ShardingSphere’s Built-In Metadata Handling Function for Sharded Database Environments

Apache ShardingSphere is a widely recognized and trusted open-source data management platform that provides robust support for key functionalities such as sharding, encryption, read/write splitting, transactions, and high availability. The metadata of ShardingSphere encompasses essential components such as rules, data sources, and table structures, which are fundamental for the smooth operation of the platform. ShardingSphere leverages the advanced capabilities of governance centers like ZooKeeper and etc., for efficient sharing and modification of cluster configurations, enabling seamless horizontal expansion of computing nodes.

In this informative blog post, our emphasis will be on gaining a comprehensive understanding of the metadata structure employed by Apache ShardingSphere. We will delve into the intricacies of the three-layer metadata structure within ZooKeeper, which encompasses crucial components such as metadata information, built-in metadata database, and simulated MySQL database.

Metadata Structure

For a comprehensive grasp of the metadata structure utilized in Apache ShardingSphere, a closer examination of the cluster mode of ShardingSphere-Proxy can be beneficial. The metadata structure in ZooKeeper adopts a three-layer hierarchy, with the first layer being the governance_ds. This layer encompasses critical components such as metadata information, built-in metadata database, and simulated MySQL database.

governance_ds
--metadata (metadata information)
----sharding_db (logical database name)
------active_version (currently active version)
------versions
--------0
----------data_sources (underlying database information)
----------rules (rules of logical database, such as sharding, encryption, etc.)
------schemas (table and view information)
--------sharding_db
----------tables
------------t_order
------------t_single
----------views
----shardingsphere (built-in metadata database)
------schemas
--------shardingsphere
----------tables
------------sharding_table_statics (sharding statistics table)
------------cluster_information （version information）
----performance_schema (simulated MySQL database)
------schemas
--------performance_schema
----------tables
------------accounts
----information_schema (simulated MySQL database)
------schemas
--------information_schema
----------tables
------------tables
------------schemata
------------columns
------------engines
------------routines
------------parameters
------------views
----mysql
----sys
--sys_data (specific row information of built-in metadata database)
----shardingsphere
------schemas
--------shardingsphere
----------tables
------------sharding_table_statistics
--------------79ff60bc40ab09395bed54cfecd08f94
--------------e832393209c9a4e7e117664c5ff8fc61
------------cluster_information
--------------d387c4f7de791e34d206f7dd59e24c1c

The metadata directory serves as a repository for storing essential rules and data source information, including the currently active metadata version, which is stored under the active_version node. Meanwhile, the versions stored within the metadata directory house different iterations of rules and database connection details.

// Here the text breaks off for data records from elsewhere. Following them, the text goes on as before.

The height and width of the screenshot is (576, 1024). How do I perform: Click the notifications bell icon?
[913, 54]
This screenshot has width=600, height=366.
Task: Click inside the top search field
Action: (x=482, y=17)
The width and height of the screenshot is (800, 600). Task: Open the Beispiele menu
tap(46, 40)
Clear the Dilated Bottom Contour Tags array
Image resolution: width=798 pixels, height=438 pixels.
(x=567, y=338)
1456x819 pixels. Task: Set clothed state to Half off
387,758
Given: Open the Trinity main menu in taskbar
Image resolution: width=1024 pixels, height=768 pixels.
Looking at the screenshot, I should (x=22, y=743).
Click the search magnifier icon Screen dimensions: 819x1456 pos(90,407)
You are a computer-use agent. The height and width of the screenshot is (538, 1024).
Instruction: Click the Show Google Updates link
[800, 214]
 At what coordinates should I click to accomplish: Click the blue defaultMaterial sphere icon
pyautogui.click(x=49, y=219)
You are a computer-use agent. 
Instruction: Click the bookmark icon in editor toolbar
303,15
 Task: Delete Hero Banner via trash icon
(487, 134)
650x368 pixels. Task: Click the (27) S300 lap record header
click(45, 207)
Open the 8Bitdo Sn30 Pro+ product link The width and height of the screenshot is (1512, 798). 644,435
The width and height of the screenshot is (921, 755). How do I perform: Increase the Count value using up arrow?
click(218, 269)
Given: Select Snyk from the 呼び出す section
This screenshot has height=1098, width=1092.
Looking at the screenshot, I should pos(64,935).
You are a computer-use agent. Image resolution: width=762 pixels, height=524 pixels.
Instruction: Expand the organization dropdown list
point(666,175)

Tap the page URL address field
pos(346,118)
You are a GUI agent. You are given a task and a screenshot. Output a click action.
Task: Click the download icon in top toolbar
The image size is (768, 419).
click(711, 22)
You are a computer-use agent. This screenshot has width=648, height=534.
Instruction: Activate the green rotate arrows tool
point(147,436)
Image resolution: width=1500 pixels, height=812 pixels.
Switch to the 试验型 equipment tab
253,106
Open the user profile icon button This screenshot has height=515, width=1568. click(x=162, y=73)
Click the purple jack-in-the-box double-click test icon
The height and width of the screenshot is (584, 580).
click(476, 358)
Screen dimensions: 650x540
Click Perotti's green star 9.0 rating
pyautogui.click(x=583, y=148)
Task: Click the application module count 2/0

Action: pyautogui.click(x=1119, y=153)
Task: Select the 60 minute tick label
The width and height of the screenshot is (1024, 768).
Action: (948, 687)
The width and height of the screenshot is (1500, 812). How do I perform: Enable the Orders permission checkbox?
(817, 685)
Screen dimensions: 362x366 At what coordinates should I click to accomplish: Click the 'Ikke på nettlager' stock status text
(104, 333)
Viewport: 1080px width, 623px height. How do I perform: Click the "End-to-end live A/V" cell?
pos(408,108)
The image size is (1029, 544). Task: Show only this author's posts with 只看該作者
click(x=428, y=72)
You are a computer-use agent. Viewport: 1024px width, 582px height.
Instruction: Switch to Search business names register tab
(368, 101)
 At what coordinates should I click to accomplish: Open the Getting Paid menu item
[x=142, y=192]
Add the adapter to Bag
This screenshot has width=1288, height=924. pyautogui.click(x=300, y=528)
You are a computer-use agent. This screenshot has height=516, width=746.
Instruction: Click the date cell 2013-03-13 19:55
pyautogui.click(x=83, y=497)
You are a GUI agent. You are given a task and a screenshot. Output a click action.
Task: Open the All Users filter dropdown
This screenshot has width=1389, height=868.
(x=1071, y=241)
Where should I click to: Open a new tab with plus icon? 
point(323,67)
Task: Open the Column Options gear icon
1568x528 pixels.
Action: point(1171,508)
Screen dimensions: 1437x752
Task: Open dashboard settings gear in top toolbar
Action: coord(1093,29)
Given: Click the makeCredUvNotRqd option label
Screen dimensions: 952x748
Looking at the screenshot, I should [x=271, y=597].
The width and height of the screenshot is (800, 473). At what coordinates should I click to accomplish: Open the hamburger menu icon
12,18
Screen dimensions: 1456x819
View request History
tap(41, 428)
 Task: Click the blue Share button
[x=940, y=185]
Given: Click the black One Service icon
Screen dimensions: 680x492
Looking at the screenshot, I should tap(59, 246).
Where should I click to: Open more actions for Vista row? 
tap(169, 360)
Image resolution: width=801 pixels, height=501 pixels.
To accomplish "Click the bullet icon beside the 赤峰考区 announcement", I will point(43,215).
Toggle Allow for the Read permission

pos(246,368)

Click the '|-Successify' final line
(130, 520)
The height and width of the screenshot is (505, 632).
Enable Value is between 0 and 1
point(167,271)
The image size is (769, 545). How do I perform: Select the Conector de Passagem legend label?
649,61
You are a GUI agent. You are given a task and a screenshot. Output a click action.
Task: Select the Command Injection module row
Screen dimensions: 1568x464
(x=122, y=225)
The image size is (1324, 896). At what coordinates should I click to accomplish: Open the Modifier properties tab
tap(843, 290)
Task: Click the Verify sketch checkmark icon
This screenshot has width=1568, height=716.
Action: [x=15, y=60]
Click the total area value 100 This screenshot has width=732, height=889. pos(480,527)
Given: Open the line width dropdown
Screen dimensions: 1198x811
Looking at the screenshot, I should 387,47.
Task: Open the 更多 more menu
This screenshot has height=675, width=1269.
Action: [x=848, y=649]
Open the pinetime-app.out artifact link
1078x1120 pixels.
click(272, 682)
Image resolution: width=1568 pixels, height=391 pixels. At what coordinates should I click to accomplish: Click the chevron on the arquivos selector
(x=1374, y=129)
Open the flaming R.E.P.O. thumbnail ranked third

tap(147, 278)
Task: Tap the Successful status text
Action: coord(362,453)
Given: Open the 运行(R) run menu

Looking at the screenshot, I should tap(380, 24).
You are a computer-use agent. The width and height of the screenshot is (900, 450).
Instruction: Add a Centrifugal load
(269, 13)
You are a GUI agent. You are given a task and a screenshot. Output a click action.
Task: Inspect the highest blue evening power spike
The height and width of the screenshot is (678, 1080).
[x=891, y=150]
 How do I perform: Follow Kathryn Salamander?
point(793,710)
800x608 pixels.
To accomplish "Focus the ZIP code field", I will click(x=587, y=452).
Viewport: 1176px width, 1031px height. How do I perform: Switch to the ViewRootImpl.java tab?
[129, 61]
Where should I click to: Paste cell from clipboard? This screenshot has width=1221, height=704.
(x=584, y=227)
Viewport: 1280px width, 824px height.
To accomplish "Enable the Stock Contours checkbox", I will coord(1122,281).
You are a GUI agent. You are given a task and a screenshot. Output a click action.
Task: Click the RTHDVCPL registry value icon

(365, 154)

On the other hand, the schemas directory is designated for storing comprehensive tables and viewing information from the logical database. ShardingSphere meticulously preserves the decorated table structure information after applying the rules. For instance, in the case of sharding tables, it retrieves the structure from one of the actual tables, replaces the table name, and omits the real encrypted column information in the table structure, allowing users to conveniently operate on the logical database directly. The built-in metadata database, located within the metadata directory, boasts a structure that resembles that of the logical database. However, it is specifically designed to house certain built-in table structures such as sharding_table_statics and cluster_information, which will be elaborated on in subsequent discussions. In addition, the metadata directory also includes other nodes such as performance_schema, information_schema, mysql, sys, and more, which emulate the data dictionary of MySQL. These nodes serve the purpose of supporting various client tools to connect to the proxy, and future plans involve expanding data collection to facilitate queries on these data dictionaries.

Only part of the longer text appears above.